Thursday, March 5, 2009

Mark Doty

100 Poems, 100 Days

The day before the inauguration we sent out a call to poets we admire to write poems that respond, however loosely, to the presidency, the nation, the government or the current political climate. More than one hundred American poets responded immediately. The first 100 poets were each assigned one of President Obama’s first hundred days in office, and each will write a poem reflecting on the state of the nation and the world on that day. A new poem is posted every day.

The group of poems is called Starting Today: Poems for the First 100 Days. I studied Mark Doty in my poetry class in college (everytime I say "in college" or "when I was in college" I feel SO old!) and he is amazing! His poems are always very vivid and the content is always unexpected. I LOVE HIM! He has a facebook page and that's how I found out about this 100 poems for 100 days thing. I think it's fabulous! It's a blog here on blogger that you can follow if you like. I am! As well as Doty's blog.


Friday, February 20, 2009

Day #32: Mark Doty
Skulls Are So Last Year
(including half a line by Thomas McGrath)

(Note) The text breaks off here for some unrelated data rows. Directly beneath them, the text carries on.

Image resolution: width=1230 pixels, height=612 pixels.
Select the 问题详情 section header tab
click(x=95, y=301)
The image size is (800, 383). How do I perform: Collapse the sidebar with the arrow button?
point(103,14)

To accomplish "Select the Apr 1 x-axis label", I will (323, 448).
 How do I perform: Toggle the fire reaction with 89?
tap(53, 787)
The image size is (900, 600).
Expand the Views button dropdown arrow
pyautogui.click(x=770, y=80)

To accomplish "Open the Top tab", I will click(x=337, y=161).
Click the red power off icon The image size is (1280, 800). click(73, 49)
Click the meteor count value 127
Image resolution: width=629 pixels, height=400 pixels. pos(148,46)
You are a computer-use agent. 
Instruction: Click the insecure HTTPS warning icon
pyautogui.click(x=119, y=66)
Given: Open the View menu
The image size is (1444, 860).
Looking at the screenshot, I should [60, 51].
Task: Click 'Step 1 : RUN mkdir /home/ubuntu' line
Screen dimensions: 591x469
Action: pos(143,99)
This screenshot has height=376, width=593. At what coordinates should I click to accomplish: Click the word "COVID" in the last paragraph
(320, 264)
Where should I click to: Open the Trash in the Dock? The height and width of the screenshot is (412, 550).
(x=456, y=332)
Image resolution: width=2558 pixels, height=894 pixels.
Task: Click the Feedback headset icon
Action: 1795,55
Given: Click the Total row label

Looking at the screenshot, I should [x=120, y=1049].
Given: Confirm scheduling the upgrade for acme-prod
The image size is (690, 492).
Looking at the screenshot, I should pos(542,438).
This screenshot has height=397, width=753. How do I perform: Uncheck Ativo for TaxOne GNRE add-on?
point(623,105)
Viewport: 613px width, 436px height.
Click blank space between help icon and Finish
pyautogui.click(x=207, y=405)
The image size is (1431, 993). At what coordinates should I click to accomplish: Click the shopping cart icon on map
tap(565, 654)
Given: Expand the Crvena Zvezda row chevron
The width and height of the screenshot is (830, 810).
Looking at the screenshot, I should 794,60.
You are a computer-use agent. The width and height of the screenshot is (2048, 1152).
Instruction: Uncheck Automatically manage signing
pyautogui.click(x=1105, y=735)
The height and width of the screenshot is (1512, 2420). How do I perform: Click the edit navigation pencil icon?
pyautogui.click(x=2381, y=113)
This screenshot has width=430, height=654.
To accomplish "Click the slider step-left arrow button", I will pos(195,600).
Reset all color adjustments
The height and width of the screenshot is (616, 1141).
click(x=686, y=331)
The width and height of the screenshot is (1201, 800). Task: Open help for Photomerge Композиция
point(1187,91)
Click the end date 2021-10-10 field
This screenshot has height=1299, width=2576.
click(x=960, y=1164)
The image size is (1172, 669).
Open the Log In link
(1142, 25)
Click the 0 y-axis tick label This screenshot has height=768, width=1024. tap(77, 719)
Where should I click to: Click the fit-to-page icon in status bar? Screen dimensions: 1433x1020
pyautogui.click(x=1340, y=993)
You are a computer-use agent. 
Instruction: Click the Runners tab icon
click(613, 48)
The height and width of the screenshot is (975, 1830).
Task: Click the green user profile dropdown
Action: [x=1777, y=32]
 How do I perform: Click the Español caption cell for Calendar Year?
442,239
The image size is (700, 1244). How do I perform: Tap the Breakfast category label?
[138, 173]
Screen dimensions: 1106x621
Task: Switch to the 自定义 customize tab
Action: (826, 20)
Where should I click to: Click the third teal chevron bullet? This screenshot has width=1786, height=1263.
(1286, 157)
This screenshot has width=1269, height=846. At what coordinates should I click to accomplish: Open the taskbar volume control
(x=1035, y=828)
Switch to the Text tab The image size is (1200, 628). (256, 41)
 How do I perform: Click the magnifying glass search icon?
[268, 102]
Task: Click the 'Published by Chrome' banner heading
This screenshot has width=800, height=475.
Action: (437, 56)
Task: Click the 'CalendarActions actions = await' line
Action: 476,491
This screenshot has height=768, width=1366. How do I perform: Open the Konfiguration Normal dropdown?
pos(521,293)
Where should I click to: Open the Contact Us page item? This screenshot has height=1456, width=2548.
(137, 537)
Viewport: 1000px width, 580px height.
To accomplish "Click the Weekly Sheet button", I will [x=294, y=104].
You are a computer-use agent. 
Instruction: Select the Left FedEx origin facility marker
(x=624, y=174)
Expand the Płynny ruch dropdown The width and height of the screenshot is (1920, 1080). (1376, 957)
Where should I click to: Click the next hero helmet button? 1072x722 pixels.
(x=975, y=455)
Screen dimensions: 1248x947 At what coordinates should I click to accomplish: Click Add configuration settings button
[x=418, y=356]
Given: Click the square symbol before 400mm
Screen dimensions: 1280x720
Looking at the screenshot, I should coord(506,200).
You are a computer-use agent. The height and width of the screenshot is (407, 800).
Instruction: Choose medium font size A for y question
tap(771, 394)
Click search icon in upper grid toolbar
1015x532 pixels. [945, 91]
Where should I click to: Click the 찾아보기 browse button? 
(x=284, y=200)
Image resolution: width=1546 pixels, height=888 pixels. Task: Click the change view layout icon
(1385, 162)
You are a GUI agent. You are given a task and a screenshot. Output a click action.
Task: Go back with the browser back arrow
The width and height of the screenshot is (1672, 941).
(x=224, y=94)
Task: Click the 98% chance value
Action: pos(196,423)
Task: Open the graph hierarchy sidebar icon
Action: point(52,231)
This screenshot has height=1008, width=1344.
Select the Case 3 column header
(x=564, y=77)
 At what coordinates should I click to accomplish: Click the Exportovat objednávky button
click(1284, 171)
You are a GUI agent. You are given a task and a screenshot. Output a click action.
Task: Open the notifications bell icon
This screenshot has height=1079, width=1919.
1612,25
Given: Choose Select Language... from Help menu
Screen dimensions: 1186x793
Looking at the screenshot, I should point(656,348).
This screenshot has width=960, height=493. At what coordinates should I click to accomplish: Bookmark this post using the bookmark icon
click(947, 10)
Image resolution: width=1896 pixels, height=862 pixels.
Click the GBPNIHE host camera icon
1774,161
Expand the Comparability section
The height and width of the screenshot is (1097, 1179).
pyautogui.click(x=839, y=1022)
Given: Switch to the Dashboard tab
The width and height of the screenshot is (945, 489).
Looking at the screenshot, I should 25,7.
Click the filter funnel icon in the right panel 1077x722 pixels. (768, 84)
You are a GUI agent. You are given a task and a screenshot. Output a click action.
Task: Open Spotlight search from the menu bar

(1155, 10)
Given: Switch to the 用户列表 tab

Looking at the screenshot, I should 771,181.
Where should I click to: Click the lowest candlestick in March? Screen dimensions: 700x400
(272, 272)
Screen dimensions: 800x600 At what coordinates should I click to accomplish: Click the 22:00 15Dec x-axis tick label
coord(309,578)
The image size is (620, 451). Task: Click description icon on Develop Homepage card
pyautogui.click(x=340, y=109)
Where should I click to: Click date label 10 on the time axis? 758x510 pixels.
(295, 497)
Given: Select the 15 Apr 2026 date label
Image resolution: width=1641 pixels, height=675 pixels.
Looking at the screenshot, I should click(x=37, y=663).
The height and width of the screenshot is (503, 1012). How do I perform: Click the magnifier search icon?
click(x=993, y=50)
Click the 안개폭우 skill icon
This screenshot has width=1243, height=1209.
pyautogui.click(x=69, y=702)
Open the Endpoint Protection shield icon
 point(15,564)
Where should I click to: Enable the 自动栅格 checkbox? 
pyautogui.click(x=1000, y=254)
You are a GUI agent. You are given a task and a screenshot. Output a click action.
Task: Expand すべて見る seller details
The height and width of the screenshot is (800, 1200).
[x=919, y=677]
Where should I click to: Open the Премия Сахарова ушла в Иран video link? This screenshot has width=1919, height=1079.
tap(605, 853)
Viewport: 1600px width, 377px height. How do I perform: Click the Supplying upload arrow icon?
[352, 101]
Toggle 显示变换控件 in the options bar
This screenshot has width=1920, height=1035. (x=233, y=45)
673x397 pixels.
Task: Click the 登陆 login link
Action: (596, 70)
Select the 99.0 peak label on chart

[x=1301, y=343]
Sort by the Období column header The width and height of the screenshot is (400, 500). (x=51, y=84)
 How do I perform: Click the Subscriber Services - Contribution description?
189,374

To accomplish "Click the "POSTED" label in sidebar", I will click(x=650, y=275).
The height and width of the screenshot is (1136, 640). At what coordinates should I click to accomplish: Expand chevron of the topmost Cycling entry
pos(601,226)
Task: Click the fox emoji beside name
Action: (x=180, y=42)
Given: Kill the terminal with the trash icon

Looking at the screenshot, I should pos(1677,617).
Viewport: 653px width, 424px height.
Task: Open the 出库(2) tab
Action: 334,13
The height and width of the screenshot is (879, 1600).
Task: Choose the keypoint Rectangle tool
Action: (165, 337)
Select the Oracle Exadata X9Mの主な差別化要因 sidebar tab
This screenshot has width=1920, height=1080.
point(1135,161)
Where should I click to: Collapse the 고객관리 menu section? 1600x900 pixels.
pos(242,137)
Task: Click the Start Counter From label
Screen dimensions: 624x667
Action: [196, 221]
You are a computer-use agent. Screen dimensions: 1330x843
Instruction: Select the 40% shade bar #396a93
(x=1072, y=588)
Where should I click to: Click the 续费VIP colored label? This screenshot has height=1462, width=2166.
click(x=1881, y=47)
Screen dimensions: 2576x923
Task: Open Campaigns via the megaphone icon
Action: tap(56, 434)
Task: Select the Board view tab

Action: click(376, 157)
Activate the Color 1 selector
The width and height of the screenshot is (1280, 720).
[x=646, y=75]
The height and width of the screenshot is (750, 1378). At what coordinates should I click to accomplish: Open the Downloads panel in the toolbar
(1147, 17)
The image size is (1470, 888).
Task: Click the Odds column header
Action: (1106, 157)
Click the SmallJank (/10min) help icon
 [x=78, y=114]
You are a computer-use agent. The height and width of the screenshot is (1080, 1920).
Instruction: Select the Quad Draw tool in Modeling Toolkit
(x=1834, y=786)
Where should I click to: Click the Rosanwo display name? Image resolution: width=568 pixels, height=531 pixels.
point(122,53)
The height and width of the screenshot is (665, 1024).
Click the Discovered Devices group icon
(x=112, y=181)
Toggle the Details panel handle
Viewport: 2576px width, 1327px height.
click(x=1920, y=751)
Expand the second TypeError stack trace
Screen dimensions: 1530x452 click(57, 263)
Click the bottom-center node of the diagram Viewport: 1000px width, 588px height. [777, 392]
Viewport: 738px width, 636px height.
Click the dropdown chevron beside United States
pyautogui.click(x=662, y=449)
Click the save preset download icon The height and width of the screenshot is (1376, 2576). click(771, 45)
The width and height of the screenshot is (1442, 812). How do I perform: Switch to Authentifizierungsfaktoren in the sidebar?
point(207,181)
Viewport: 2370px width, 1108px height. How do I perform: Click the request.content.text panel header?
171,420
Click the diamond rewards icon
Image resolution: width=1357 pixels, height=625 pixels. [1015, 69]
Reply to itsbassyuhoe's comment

Unattended money may be searched or destroyed
Woman in the doorway of Dunkin Donuts
reciting will you help me get
something to eat will you help me
get something to eat will you
help me get something painful revision of WCW's
modernist syntax of insistence

Please hold on money is leaving the station

In New York at five past money
many small vacancies open

Debt clock broke down whirling exhilarating
proliferation of zeroes we just don't have
that many lightbulbs

Do not accept money from persons unknown to you

In New York at a quarter past money
I'd put my queer shoulder to the wheel if I could find it

Be careful when opening money as contents may have shifted

Put my shoulder to the wheel but I'd go tumbling
through the absence of value to the lack of a floor
flat on my face in this fiction of a symbol

That can itself be sold
or you can sell the absence of the symbol
bundle the absences and divide them among a multiplicity
build a whole towering extravagance

Something like the way in Tallinn this month
the Estonian Philharmonic is holding a Festival of Perfect Silence
so we are planning to celebrate the completed

Vanished tower of abstract money

A little reminiscent of that fading fashion for vertical foods in restaurants
an edible structure that would allow your meal to rise from your plate
toward you mirror of an entire economic architecture shimmying upward

Into the thinning atmosphere the most tenuous needles of money

And maybe why today the barrista who's charging me
do you want cash back with that
wears around her neck a cameo
no antique but sly parodic black oval
upon which a coral-red skull and crossbones are looming

That's why skulls were everywhere last year
on jeans pockets backpacks wallets china your wristwatch

Sign of piracy

Would you like another transaction

Mark Doty's most recent book of poems, FIRE TO FIRE: New & Selected Poems (HarperCollins, 2008) won the National Book Award for Poetry. This fall he'll join the faculty at Rutgers University in New Brunswick, New Jersey.